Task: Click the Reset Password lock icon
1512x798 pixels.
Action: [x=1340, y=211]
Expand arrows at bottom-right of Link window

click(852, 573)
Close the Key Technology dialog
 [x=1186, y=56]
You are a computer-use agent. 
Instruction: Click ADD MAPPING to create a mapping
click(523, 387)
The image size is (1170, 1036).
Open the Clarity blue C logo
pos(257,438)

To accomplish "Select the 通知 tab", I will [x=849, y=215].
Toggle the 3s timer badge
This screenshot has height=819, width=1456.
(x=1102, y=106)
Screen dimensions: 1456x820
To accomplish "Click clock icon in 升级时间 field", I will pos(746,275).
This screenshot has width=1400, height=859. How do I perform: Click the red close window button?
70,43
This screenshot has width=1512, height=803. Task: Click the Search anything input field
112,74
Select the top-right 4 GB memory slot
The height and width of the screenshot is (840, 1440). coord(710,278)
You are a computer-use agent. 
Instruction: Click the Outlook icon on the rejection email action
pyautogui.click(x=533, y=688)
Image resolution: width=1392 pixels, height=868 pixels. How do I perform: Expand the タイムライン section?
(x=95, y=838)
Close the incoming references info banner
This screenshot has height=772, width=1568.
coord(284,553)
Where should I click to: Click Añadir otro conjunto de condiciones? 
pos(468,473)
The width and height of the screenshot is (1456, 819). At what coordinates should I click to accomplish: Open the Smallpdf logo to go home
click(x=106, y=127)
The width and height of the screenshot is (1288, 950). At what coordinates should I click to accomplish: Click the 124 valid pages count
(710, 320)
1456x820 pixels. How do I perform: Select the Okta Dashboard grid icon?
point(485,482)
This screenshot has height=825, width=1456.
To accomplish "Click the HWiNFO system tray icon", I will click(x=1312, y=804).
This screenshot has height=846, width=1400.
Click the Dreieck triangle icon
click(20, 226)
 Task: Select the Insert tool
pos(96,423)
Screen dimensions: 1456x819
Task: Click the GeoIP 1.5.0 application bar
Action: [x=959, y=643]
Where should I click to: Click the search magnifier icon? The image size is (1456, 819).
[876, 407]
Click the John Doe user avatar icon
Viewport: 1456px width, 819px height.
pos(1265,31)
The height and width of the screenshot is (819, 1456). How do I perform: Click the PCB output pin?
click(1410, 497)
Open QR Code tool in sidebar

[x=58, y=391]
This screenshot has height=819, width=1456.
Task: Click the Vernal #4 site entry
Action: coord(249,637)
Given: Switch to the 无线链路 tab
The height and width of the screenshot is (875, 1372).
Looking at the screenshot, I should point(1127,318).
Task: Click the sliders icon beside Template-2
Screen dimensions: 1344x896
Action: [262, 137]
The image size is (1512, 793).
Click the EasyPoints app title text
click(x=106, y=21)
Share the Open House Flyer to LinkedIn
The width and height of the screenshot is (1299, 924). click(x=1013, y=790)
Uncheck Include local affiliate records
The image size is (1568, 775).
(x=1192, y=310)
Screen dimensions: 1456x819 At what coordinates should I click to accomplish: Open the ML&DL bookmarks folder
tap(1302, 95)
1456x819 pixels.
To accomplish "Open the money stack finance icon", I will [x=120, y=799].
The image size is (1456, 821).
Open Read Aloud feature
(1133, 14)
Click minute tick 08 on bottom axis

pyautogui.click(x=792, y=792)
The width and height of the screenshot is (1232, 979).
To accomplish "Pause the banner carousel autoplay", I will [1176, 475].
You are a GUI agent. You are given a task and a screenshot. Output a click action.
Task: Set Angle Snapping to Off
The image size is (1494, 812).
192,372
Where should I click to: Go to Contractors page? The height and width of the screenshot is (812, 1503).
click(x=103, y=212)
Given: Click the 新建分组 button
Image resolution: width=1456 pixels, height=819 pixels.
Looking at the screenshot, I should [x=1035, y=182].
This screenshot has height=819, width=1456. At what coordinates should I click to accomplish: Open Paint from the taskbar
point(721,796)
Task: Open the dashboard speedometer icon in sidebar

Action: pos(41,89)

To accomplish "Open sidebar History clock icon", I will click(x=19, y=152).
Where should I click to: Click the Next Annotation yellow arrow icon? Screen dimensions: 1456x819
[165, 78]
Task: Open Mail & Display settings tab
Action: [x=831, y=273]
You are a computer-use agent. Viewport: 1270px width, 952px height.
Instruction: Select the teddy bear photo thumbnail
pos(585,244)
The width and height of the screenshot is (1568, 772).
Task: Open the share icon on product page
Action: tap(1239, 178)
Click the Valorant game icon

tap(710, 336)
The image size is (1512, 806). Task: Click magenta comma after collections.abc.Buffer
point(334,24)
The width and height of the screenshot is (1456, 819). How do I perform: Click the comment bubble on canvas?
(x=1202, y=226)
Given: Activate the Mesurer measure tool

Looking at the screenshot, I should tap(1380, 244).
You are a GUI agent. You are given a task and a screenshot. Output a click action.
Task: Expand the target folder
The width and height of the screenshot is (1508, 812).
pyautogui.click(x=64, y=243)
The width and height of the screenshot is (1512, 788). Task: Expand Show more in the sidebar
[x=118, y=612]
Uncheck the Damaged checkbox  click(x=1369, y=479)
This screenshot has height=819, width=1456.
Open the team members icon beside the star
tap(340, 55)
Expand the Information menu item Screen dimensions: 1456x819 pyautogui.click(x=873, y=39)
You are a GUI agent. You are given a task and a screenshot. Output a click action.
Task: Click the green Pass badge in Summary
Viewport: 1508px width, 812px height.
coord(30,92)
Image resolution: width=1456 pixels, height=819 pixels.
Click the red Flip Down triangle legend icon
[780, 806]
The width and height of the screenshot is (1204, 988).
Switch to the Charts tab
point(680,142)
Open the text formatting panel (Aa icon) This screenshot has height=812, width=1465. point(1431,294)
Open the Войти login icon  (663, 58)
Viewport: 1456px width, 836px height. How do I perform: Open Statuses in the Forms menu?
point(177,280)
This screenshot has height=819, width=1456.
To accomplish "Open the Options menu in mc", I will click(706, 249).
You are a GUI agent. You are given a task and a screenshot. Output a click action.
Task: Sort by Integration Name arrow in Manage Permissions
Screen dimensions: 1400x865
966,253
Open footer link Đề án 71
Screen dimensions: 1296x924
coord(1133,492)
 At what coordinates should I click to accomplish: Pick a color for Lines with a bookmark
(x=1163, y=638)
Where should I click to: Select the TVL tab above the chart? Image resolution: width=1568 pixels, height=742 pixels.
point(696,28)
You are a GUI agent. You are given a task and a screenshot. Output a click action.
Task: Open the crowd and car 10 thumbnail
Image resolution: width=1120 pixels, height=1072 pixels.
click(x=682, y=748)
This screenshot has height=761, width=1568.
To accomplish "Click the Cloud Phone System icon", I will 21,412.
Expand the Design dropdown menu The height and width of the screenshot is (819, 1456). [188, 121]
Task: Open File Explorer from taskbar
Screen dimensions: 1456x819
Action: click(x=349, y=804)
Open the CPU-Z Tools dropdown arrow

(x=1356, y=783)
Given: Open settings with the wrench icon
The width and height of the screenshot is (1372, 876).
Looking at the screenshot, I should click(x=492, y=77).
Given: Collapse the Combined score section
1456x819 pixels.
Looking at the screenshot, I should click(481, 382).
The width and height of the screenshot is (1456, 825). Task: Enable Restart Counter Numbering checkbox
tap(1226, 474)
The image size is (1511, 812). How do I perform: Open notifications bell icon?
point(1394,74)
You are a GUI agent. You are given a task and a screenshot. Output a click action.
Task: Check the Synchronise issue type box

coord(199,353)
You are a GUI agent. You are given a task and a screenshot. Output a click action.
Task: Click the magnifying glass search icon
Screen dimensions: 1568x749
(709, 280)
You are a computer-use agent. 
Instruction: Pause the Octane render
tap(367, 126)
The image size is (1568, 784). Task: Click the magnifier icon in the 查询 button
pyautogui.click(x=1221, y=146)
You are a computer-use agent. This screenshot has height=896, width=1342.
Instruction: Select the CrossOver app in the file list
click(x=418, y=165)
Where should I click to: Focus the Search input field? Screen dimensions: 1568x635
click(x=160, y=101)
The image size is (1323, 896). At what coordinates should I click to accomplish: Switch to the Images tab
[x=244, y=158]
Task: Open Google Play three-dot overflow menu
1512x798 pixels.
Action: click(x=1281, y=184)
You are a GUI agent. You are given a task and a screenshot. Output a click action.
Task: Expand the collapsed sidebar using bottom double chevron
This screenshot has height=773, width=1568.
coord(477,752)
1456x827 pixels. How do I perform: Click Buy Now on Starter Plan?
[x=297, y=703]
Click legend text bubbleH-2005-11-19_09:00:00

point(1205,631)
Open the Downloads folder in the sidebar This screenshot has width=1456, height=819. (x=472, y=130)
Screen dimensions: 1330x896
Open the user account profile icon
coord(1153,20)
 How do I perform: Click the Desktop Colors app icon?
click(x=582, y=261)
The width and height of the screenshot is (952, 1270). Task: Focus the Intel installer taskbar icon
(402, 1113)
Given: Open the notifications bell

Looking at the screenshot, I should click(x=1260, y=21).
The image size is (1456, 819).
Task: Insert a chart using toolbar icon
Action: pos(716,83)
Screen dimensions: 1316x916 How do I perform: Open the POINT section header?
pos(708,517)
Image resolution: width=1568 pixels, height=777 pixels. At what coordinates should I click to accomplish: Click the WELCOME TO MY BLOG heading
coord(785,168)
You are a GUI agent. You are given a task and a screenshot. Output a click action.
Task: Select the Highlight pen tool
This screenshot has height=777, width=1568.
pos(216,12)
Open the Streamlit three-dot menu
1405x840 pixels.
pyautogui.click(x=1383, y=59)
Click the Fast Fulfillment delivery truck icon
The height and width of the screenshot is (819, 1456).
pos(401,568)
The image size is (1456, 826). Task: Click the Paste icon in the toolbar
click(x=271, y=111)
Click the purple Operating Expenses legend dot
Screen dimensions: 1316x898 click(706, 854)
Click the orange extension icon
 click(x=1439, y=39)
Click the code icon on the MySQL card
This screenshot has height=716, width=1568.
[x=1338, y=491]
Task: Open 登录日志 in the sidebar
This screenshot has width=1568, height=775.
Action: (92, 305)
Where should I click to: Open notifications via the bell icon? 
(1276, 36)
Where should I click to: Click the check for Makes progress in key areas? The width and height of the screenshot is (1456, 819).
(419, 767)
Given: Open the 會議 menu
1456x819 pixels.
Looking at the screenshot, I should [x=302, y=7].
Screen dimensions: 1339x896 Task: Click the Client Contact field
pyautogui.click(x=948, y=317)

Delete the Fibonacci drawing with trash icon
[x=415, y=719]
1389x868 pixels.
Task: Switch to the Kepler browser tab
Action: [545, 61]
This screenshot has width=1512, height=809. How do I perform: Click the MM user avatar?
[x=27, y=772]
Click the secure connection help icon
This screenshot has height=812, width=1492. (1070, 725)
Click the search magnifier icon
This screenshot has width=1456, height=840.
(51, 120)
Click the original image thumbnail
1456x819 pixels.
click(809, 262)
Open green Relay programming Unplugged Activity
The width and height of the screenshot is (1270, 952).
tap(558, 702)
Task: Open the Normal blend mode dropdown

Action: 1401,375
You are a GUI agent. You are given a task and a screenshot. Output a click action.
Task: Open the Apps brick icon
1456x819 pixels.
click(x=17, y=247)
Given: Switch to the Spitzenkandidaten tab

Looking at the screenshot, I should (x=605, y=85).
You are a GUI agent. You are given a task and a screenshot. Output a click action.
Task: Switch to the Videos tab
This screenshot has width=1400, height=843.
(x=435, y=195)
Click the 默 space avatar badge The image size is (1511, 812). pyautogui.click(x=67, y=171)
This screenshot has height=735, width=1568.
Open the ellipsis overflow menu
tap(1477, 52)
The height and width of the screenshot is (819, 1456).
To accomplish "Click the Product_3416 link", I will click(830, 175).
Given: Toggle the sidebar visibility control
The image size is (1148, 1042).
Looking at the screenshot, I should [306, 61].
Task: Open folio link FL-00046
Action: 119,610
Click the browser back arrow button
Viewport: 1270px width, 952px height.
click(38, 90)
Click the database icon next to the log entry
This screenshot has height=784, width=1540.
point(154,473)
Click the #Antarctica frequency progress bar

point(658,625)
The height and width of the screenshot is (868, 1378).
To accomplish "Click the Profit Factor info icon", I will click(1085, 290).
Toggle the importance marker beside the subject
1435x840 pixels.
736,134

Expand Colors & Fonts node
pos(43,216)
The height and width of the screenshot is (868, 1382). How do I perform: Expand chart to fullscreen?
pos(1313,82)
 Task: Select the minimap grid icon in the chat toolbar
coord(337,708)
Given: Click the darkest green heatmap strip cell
######
*What is needed*
Across the data, pull every line containing the string "banner".

*Output of the exercise*
Close the incoming references info banner
To accomplish "Pause the banner carousel autoplay", I will [1176, 475].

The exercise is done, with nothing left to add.